TASK TO CARRY OUT -> Please copy out the rows word for word, from the line containing "Task: Click the 'Seus" through the line containing "pos(1216,178)", both included.

— Begin EXTRACTED RECORDS —

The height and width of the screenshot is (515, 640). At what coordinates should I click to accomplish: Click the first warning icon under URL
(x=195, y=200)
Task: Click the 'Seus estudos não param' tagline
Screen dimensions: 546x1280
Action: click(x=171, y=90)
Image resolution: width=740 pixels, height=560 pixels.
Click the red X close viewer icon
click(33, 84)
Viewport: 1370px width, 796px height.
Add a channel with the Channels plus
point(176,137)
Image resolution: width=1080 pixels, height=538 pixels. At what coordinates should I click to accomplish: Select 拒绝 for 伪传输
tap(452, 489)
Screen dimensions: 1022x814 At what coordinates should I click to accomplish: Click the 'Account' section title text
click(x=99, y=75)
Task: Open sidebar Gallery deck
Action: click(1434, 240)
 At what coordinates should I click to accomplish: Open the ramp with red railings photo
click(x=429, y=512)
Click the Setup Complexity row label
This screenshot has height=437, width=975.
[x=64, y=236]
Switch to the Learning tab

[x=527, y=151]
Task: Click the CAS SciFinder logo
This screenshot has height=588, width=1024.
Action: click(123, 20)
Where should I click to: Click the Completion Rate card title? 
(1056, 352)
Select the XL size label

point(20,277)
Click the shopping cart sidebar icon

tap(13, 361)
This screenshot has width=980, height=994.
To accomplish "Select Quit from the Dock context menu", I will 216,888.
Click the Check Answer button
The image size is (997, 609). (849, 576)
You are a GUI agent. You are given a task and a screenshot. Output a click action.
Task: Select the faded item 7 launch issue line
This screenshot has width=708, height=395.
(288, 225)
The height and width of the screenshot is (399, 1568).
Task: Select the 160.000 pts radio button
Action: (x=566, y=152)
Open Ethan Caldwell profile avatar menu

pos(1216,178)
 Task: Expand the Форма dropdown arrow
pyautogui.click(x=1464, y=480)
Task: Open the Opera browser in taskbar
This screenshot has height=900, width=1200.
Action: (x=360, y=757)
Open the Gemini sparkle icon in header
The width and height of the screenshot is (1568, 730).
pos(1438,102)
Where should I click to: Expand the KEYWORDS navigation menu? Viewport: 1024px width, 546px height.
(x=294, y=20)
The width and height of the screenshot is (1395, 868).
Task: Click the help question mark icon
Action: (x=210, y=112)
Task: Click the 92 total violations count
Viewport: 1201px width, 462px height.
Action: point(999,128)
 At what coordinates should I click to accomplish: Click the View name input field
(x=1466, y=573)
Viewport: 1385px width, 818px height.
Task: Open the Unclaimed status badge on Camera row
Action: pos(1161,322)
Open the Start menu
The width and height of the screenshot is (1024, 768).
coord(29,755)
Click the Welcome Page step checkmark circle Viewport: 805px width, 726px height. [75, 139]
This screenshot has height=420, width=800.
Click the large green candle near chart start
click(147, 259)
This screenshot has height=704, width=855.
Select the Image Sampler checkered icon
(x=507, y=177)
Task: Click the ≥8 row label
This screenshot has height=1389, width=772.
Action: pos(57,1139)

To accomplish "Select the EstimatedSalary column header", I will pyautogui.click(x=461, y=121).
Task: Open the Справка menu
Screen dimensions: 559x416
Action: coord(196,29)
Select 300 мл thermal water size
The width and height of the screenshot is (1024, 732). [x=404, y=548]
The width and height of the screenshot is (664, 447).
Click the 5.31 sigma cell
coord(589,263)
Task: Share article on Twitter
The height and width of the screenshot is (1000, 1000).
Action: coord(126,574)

— End EXTRACTED RECORDS —

WRITTEN ANSWER ->
Task: Click the 'Seus estudos não param' tagline
Screen dimensions: 546x1280
Action: click(x=171, y=90)
Image resolution: width=740 pixels, height=560 pixels.
Click the red X close viewer icon
click(33, 84)
Viewport: 1370px width, 796px height.
Add a channel with the Channels plus
point(176,137)
Image resolution: width=1080 pixels, height=538 pixels. At what coordinates should I click to accomplish: Select 拒绝 for 伪传输
tap(452, 489)
Screen dimensions: 1022x814 At what coordinates should I click to accomplish: Click the 'Account' section title text
click(x=99, y=75)
Task: Open sidebar Gallery deck
Action: click(1434, 240)
 At what coordinates should I click to accomplish: Open the ramp with red railings photo
click(x=429, y=512)
Click the Setup Complexity row label
This screenshot has height=437, width=975.
[x=64, y=236]
Switch to the Learning tab

[x=527, y=151]
Task: Click the CAS SciFinder logo
This screenshot has height=588, width=1024.
Action: click(123, 20)
Where should I click to: Click the Completion Rate card title? 
(1056, 352)
Select the XL size label

point(20,277)
Click the shopping cart sidebar icon

tap(13, 361)
This screenshot has width=980, height=994.
To accomplish "Select Quit from the Dock context menu", I will 216,888.
Click the Check Answer button
The image size is (997, 609). (849, 576)
You are a GUI agent. You are given a task and a screenshot. Output a click action.
Task: Select the faded item 7 launch issue line
This screenshot has width=708, height=395.
(288, 225)
The height and width of the screenshot is (399, 1568).
Task: Select the 160.000 pts radio button
Action: (x=566, y=152)
Open Ethan Caldwell profile avatar menu

pos(1216,178)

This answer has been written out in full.